Workshop Topic Detail
Engaged Academic Literacy for All With Reading Apprenticeship
Description
Have you ever worried about whether your students are reading and/or comprehending the texts you assign? Have you found yourself planning around the text? Do you want to encourage students to use their course texts as a key part of their learning and to gain independence in doing so? This workshop explores the Reading Apprenticeship framework, which helps instructors support students across all disciplines and levels to become motivated, strategic, and critical readers, thinkers, and writers; to develop positive literacy identities; and to engage with challenging academic texts. Workshop participants engage in metacognitive conversations centered on complex disciplinary texts. By discovering and reflecting on their own ways of unlocking course content, they experience ways the Reading Apprenticeship approach helps students master core concepts and helps instructors explicitly support academic literacy in their discipline.
By the end of this workshop, participants know or be able to:
- Demonstrate their own reading processes and to see reading as a discipline-based, problem-solving activity.
- Describe Reading Apprenticeship as an instructional framework connecting rigorous academic work with social-emotional aspects of learning through.
- Experience and analyze the impact of several metacognitive routines in order to begin planning classroom applications.
- Analyze students' reading, talking, and writing about reading with a focus on equity and on building on students' strengths rather than deficits.

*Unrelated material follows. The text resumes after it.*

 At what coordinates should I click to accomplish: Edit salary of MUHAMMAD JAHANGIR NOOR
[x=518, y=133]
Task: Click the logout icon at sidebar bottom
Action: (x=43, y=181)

Plans for Audience Participation and Interaction:
Participate in text-based metacognitive routines, reflective pair and small group activities, a student video-case study, and classroom planning.
Facilitator(s)
Dr. Nika Hogan is an associate professor of english at Pasadena City College (PCC), a coordinator for the California Community College Success Initiative (3CSN), and the reading apprenticeship college coordinator for the Strategic Literacy Initiative at WestEd (SLI). She coordinated the Reading Apprenticeship Community College STEM Network, funded by the Helmsley Trust, from 2014-2017. Her work is focused on developing transformative, inquiry-based learning opportunities that help educators and students reach their full potential. Nika has been involved in many learning communities through PCC’s Teaching and Learning Center and helped to develop the First-Year Pathways program, which was awarded the California Community College’s Chancellor’s Office Award for a Student Success Initiative. She has a B.A. in English and women’s studies from the University of Michigan and an M.A. and Ph.D. in multiethnic U.S. literatures from the University of Massachusetts.